Lee Co. 911 center gets improvements
ALBANY, Ga. (WALB) - The Lee County 911 center is updating its call center to make sure they’re able to respond to all emergencies. Recently they got $66,000 from Special Purpose Local Options Sales Tax (SPLOST) funding to help.
The Lee County 911 center typically takes around 70,000 calls in just one year. For dispatchers to do their work it’s important their equipment is in its best shape.
Nikkie Cilinski, the Director at the 911 Center in Lee County, said dispatchers typically work 12-hour shifts and a large portion of the funds went to updating their desk space.
That included making their desk adjustable, updating monitors and creating better ventilation for their computer systems.
“It keeps them from overheating and keeps the life span of our systems a lot longer,” Cilinksi said.
Day to day they take calls responding to suicides, children in distress, missing persons, car accidents and many other emergencies.
“Our lives are a constant emergency situation, so we have to be highly trained, highly empathetic (and) ready to go,” Cilinski said.
Working in the industry for a little more than a decade, Cilinski said it’s a difficult but rewarding job.
″It’s more than answering a phone. It’s answering the phone to save a life, to render aid once you get into it. It’s a really hard job to step away from because It’s such an important job,” Cilinski said.
Amber white, a communications officer, said helping first responders and the person on the other line has been the most rewarding part for her.
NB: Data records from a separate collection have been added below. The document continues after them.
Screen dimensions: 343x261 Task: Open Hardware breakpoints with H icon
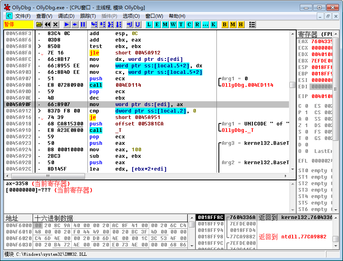[241, 25]
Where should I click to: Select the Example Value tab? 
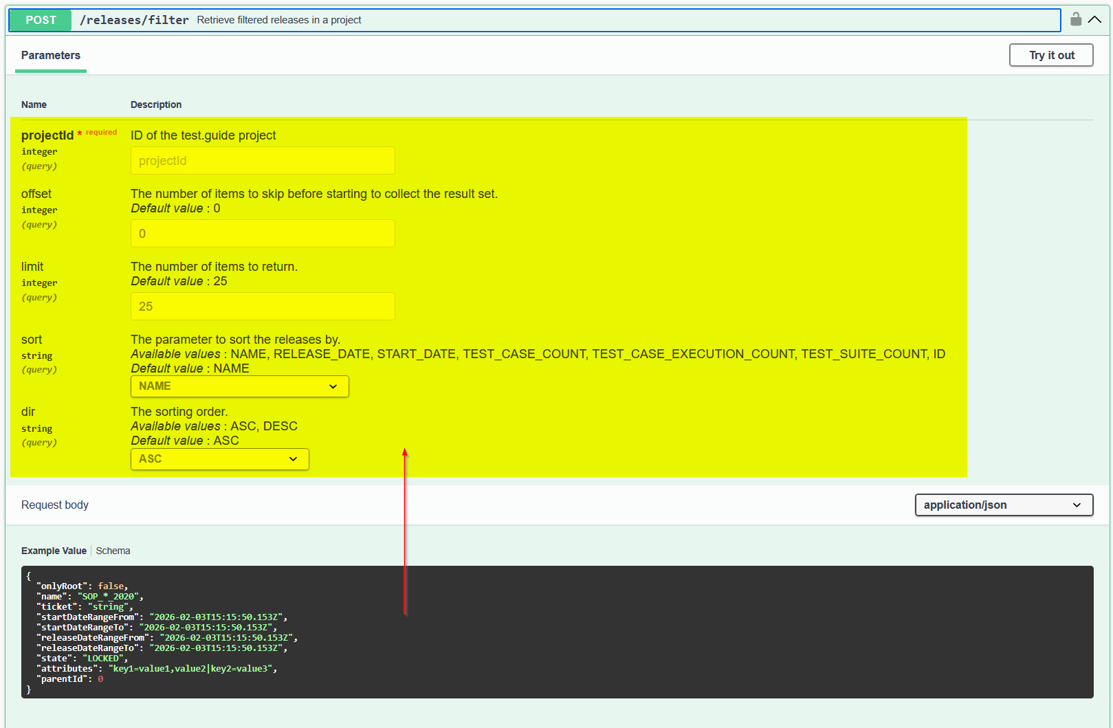(x=54, y=550)
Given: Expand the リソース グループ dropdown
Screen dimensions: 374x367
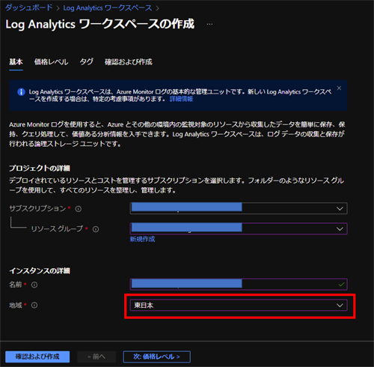Looking at the screenshot, I should (x=239, y=228).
″For them it’s the worst day of their life, and to be able to help them get the help they need to get everything handled, I think it’s probably my favorite part,” White said.
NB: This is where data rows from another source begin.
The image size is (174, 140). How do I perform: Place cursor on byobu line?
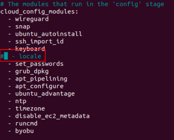[x=21, y=131]
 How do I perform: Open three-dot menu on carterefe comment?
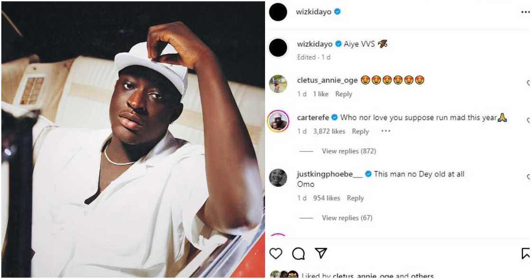(385, 131)
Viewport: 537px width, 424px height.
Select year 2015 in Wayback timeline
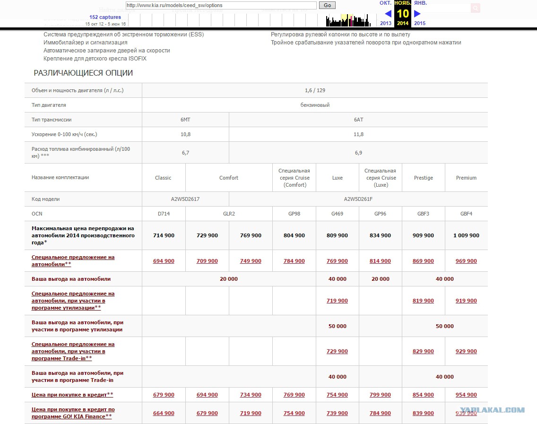(420, 23)
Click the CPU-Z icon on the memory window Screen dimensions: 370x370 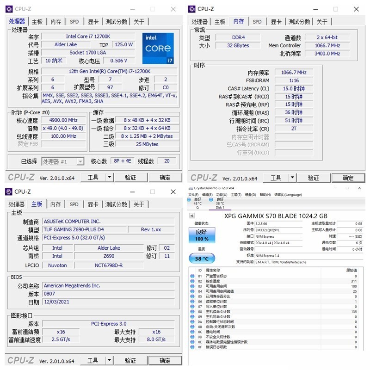coord(191,9)
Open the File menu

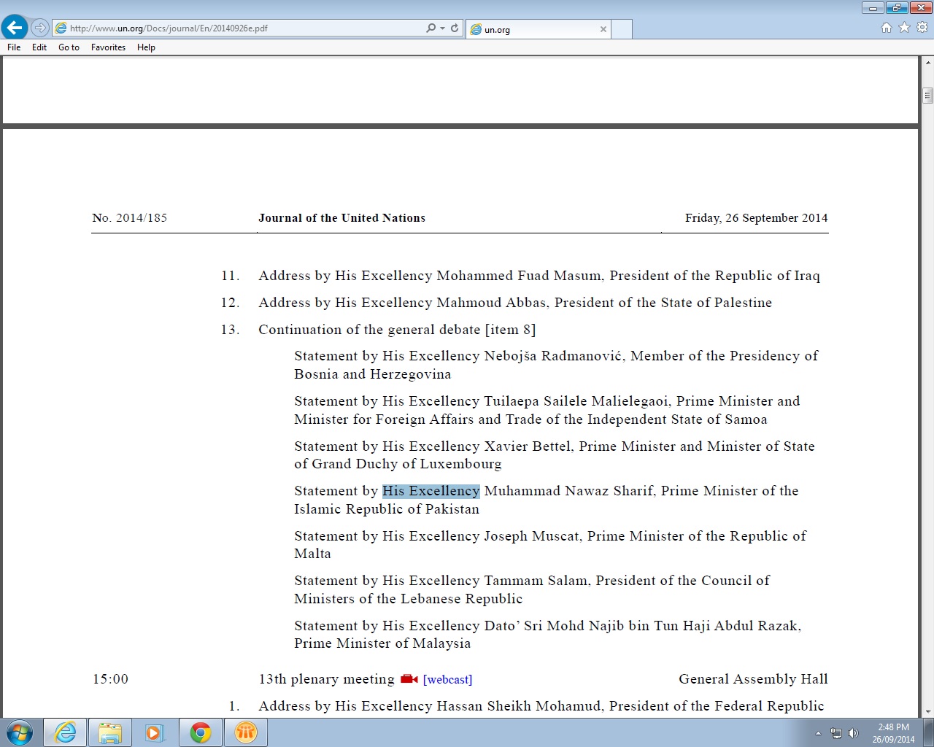coord(14,47)
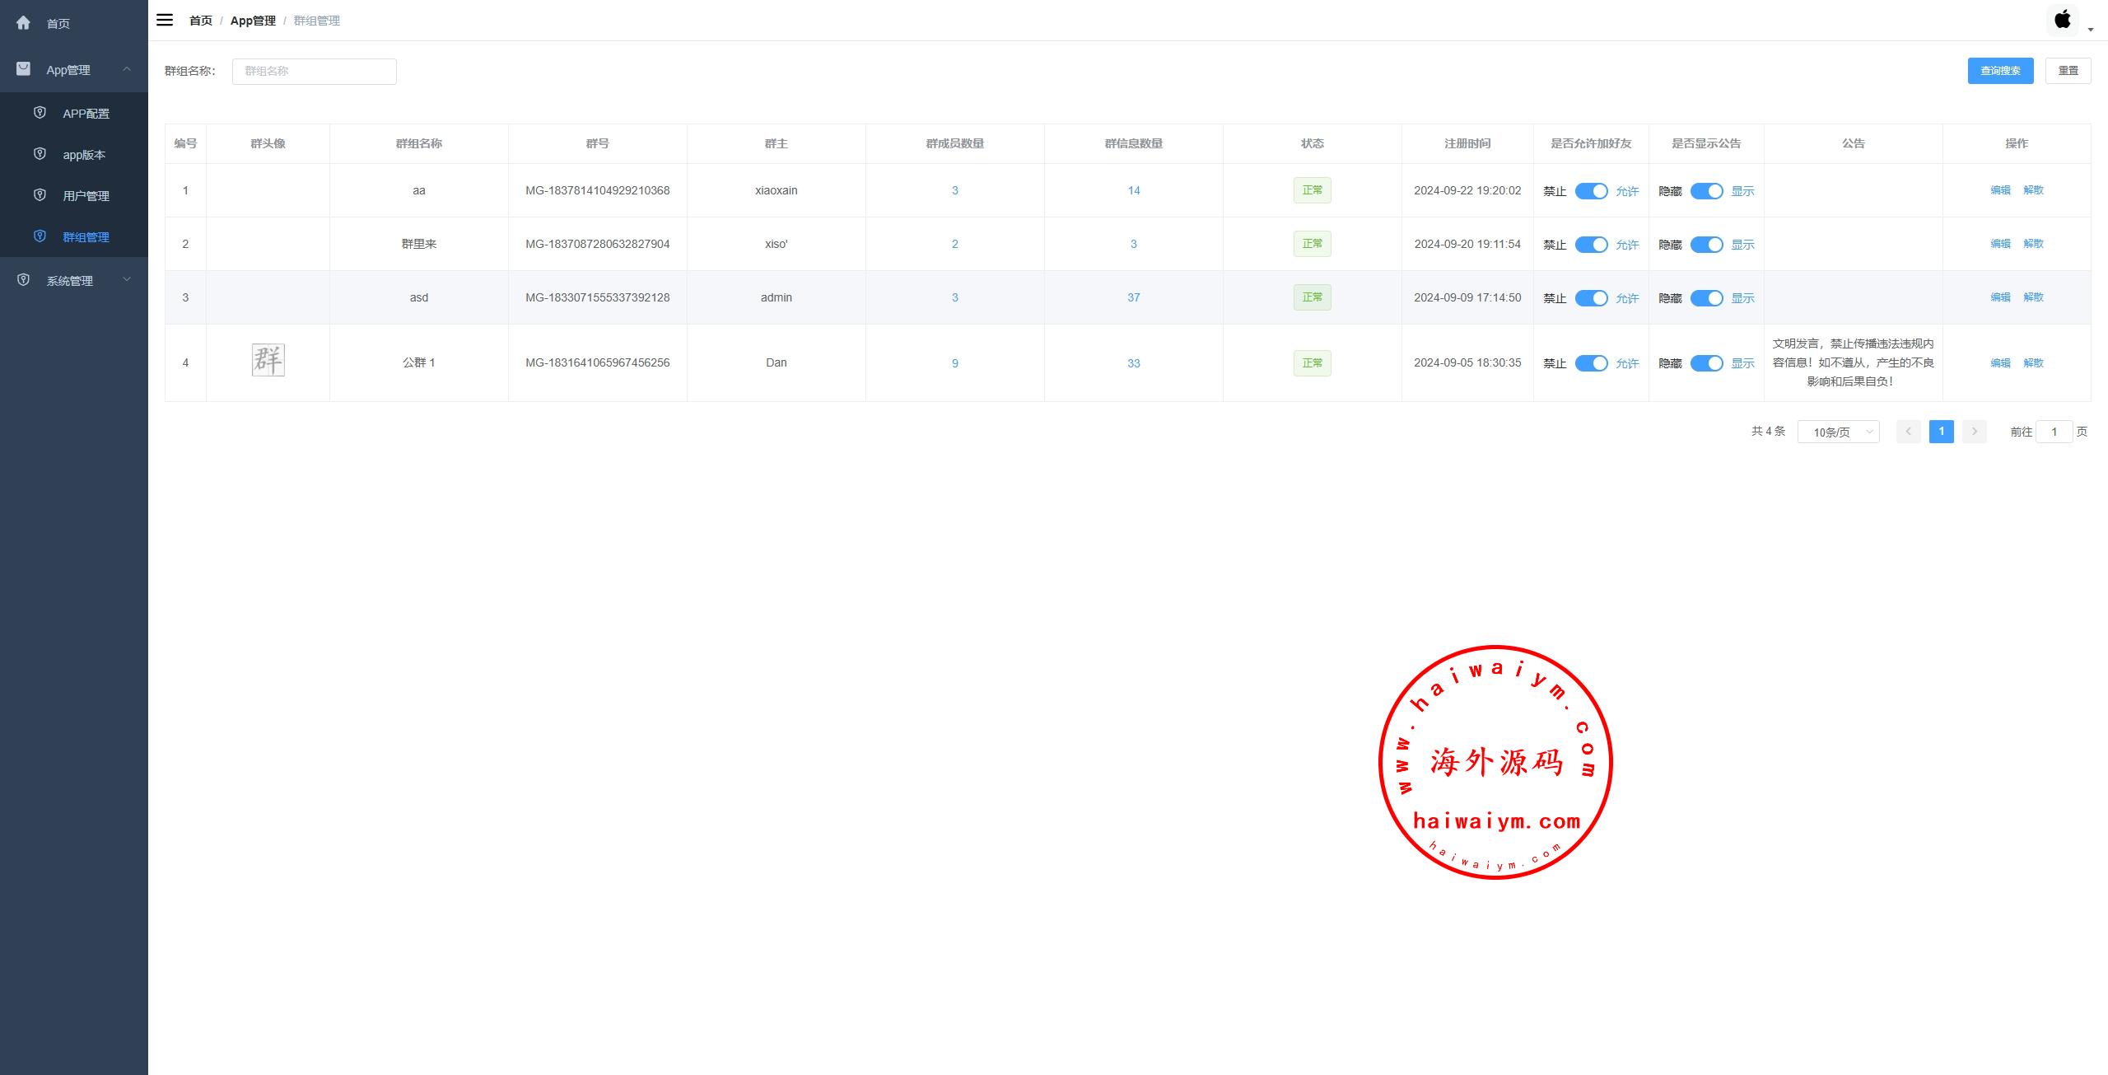
Task: Click the Apple avatar icon top right
Action: [2063, 20]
She also reflected on one of the hardest calls she’s taken.
“Unfortunately, I got to listen to the lady take the last breath on the phone that was pretty hard,” White said.
Being the first, first responders, they do as much prevention as possible, such as asking questions to give to police or firemen, but also walking someone through a crisis before EMS arrives.
“We can do anything from back pain to bleeding wounds to breathing problems. We can even walk somebody through childbirth,” Cilinski said.
They’ve also introduced Texty, a program where a person can text 911 instead of calling.
“It rings just like a regular 911 call. You don’t want to draw attention to yourself by speaking, so you can always turn your phone on silent and start texting,” Cilinski said.
Through the app, the call center would get a person’s general location and start asking other questions about the situation while help is on the way.
So far, they’ve answered a little more than 30,000 calls. Cilinski said the busiest time will be at the end of the year near the holidays.